Taxonomy Architect

Design, maintain, and evolve classification systems that power job matching, skill analysis, and company categorization. Ensure taxonomies are precise, consistent, and extensible toward future semantic search capabilities.

When to Use This Skill

Trigger when user asks to:

Define or refine job role categories (families, subfamilies)
Create or update skill taxonomies
Classify ambiguous roles or edge cases
Design company categorization schemes
Plan ontology structures for semantic search
Resolve classification conflicts or inconsistencies
Evaluate taxonomy coverage and gaps
Prepare embeddings or vector search strategies

Core Principles

1. Mutually Exclusive, Collectively Exhaustive (MECE)

Categories at the same level should not overlap, and together should cover all cases.

BAD:                          GOOD:
├── Data Analyst              ├── Data Analyst
├── Business Analyst          ├── Analytics Engineer
├── Analytics (overlap!)      ├── Data Engineer
└── BI Developer (overlap!)   └── Data Scientist

2. User Mental Model Alignment

Categories should match how practitioners describe themselves, not internal corporate structures.

BAD (org-chart thinking):     GOOD (practitioner thinking):
├── Engineering               ├── Data Engineer
│   └── Data                  ├── ML Engineer
├── Analytics                 ├── Analytics Engineer
│   └── Data                  └── Data Analyst
└── Science
    └── Data

3. Stable Core, Flexible Edges

Core categories should be stable over time. Edge cases and emerging roles should be handled without restructuring the core.

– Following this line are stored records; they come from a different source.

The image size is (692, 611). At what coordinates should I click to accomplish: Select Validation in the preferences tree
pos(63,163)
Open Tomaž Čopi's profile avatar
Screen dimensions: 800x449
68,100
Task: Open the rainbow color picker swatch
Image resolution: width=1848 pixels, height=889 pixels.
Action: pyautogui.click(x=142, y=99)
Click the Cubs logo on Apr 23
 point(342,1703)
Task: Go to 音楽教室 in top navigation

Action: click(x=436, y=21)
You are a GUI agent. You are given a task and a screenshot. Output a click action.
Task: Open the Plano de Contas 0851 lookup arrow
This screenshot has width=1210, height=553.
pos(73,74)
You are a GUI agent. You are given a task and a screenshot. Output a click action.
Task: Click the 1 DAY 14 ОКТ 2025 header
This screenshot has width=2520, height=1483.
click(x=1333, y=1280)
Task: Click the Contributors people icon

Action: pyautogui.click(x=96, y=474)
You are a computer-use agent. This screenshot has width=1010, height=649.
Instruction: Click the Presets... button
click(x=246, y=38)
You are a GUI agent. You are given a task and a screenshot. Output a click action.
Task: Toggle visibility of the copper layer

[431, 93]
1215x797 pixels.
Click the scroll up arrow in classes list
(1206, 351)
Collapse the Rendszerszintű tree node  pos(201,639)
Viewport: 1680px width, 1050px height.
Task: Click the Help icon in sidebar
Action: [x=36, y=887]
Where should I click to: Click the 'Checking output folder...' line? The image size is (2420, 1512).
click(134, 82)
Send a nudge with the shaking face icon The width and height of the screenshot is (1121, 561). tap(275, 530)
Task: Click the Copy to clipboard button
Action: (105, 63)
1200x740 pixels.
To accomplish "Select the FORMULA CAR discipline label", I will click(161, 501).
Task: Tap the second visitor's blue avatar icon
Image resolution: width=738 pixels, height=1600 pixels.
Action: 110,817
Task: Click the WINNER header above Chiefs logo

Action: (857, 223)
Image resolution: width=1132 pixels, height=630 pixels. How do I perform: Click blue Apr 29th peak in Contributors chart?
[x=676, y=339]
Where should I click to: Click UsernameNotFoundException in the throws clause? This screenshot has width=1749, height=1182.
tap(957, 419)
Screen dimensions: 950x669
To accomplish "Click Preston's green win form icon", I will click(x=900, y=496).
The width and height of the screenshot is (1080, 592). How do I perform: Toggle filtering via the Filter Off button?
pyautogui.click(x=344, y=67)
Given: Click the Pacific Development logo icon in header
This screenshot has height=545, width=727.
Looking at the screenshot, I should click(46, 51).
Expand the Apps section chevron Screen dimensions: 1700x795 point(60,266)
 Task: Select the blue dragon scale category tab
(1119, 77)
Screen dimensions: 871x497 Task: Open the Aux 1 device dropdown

STABLE CORE:                  EDGE HANDLING:
├── Data Engineer             "AI Engineer" → classify as:
├── ML Engineer               - ML Engineer (if model-focused)
├── Data Scientist            - out_of_scope (if API integration)
└── Analytics Engineer        Document decision, revisit quarterly

4. Evidence-Based Boundaries

Category boundaries should be defined by observable signals in job postings, not assumptions.

Signal Type	Examples
Title patterns	"Analytics Engineer" vs "Data Analyst"
Tool requirements	dbt, Airflow, Spark → Data/Analytics Engineer
Responsibility keywords	"build pipelines" vs "create dashboards"
Team placement	"Data Platform team" vs "Business Intelligence"
Seniority markers	"Principal", "Staff", "Lead", "Senior", "Junior"

5. Semantic Readiness

Design with future embedding/vector search in mind. Categories should be describable in natural language that captures semantic meaning.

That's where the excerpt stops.